▸ **Assigned task**:
Although pictures appear in the records, the copy must leave them out and match everything else exactly.

Top of Data listing

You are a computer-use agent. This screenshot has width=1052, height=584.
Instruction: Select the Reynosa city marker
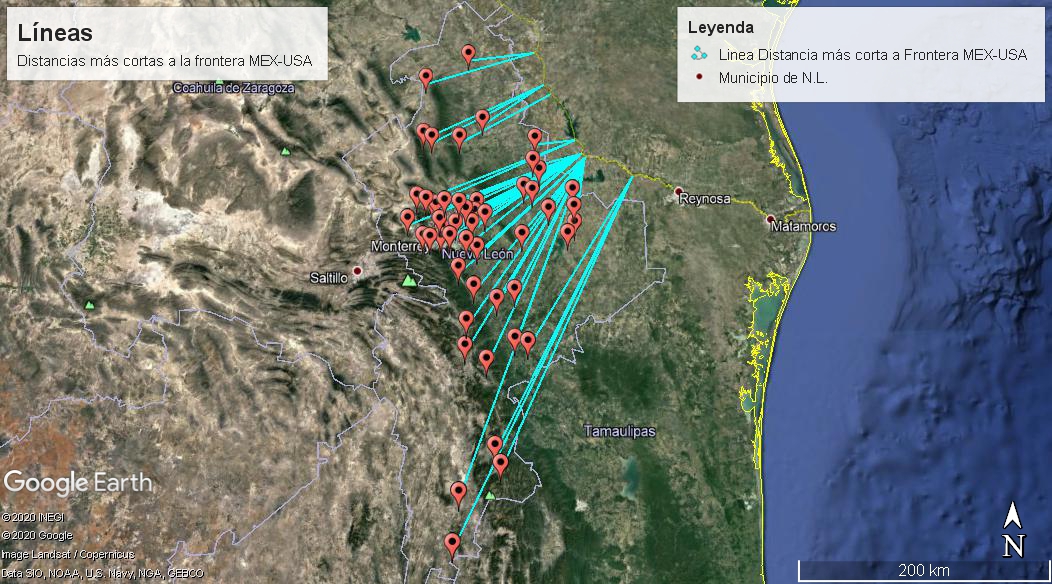[678, 191]

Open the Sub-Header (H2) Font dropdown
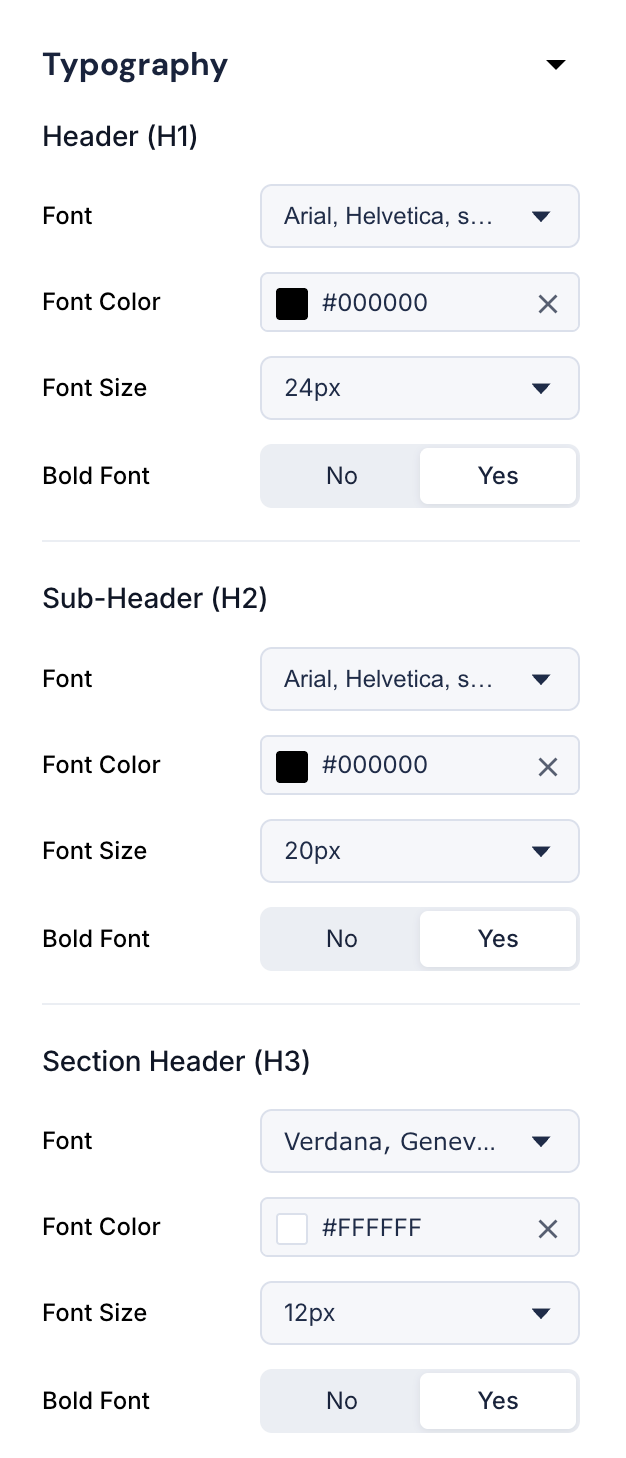(x=420, y=679)
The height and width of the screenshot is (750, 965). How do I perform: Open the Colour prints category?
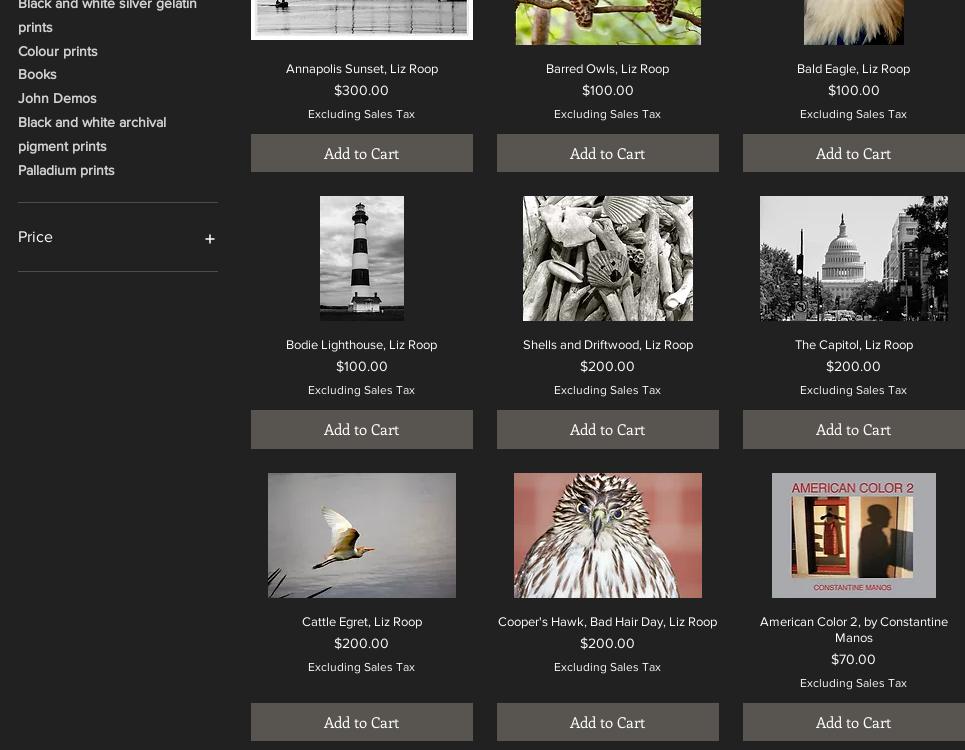[58, 51]
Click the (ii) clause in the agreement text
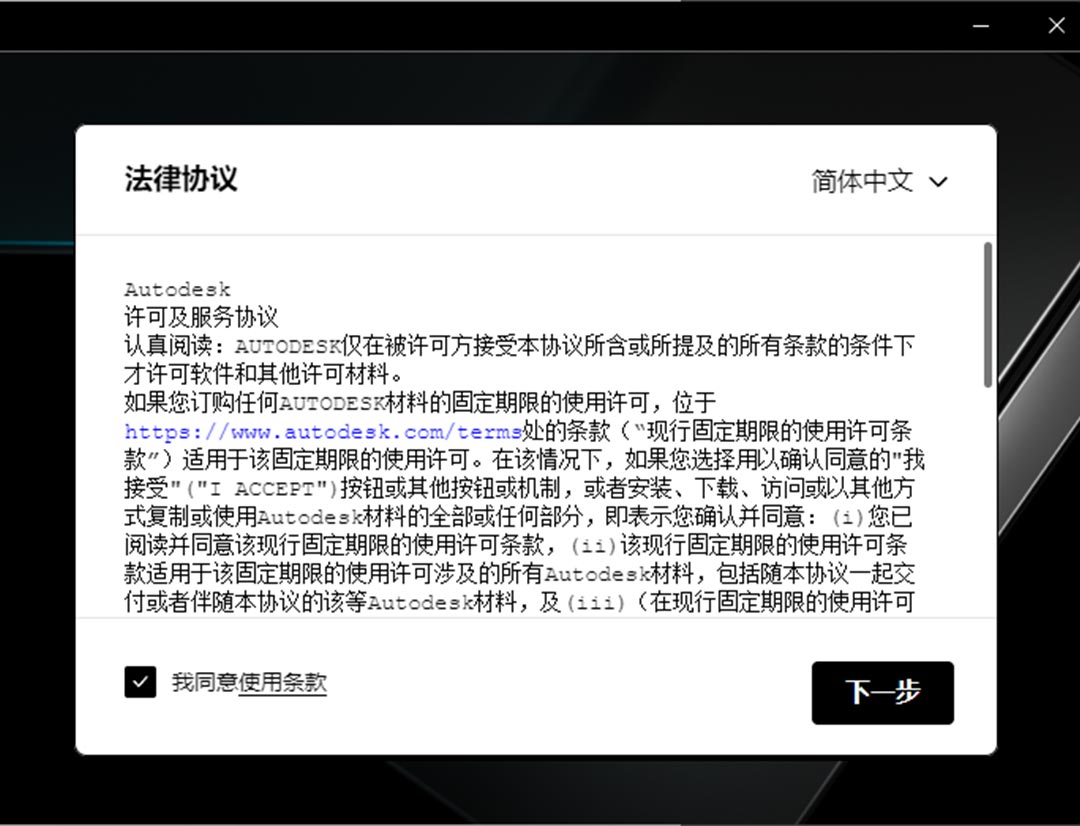 click(593, 546)
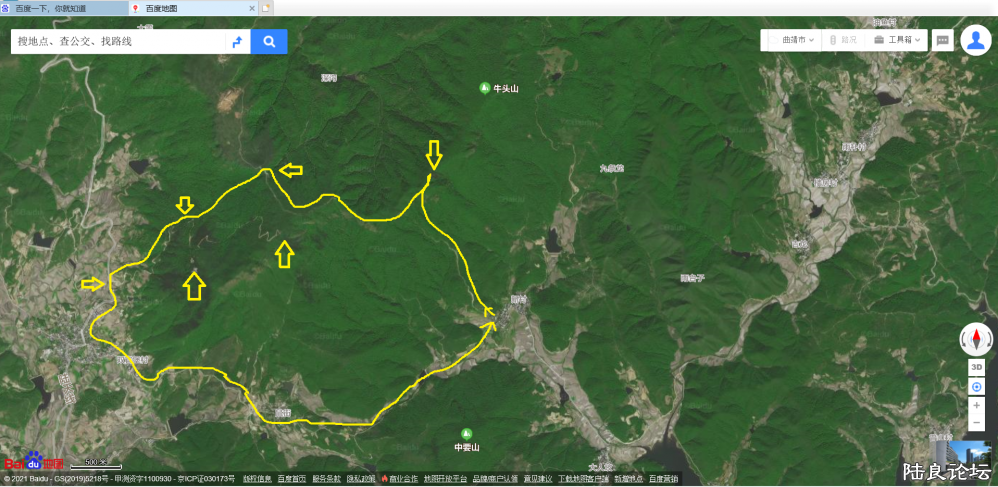Open route directions arrow icon

[x=237, y=42]
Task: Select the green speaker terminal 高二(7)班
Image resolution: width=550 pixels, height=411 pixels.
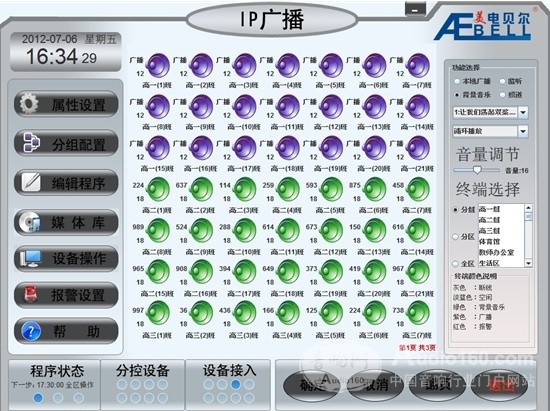Action: click(x=418, y=190)
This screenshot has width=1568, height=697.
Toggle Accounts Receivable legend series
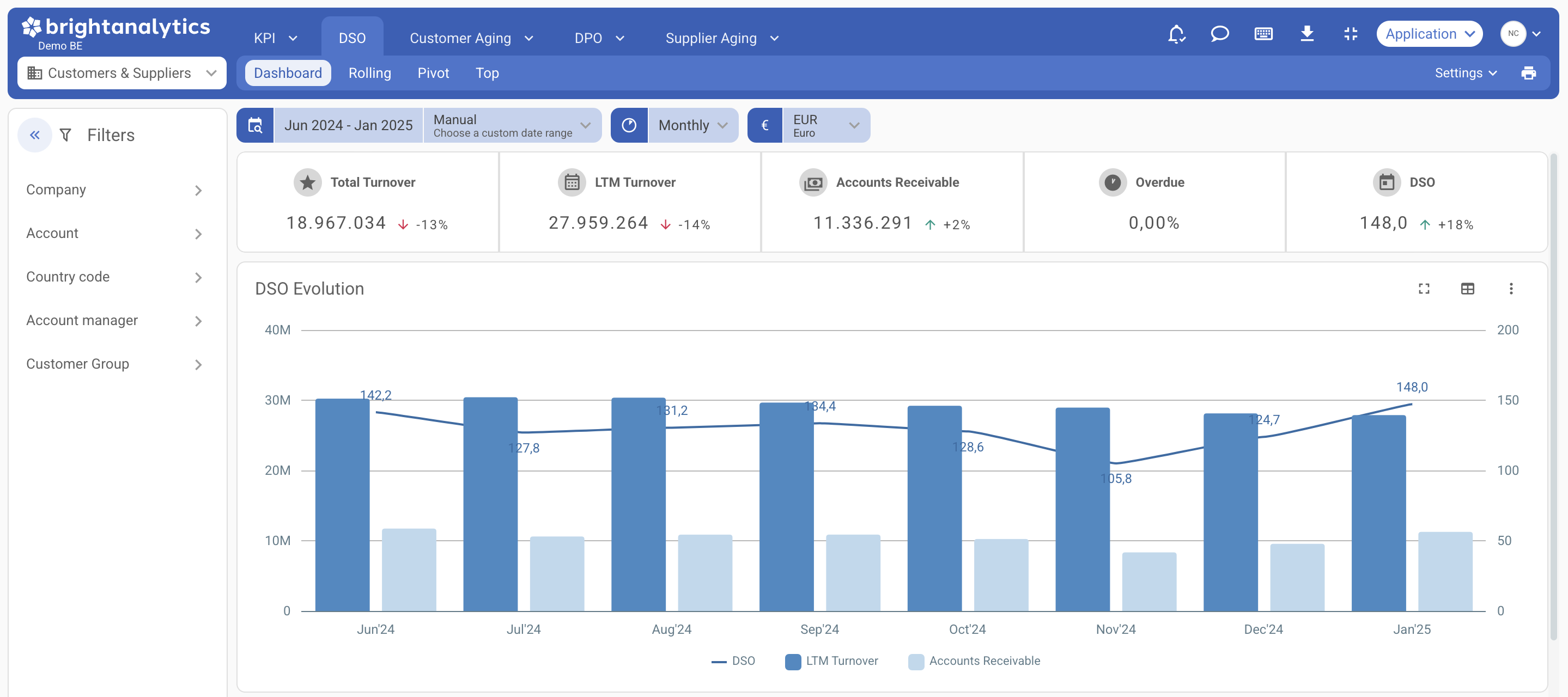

Bottom of Data listing

▸ **Result of the exercise**:
You are a computer-use agent. This screenshot has width=1052, height=584.
Instruction: Select the Reynosa city marker
[678, 191]

Open the Sub-Header (H2) Font dropdown
(x=420, y=679)
The height and width of the screenshot is (750, 965). How do I perform: Open the Colour prints category?
[58, 51]
Click the (ii) clause in the agreement text
 click(593, 546)
Open route directions arrow icon

[x=237, y=42]
Task: Select the green speaker terminal 高二(7)班
Image resolution: width=550 pixels, height=411 pixels.
Action: click(x=418, y=190)
This screenshot has width=1568, height=697.
Toggle Accounts Receivable legend series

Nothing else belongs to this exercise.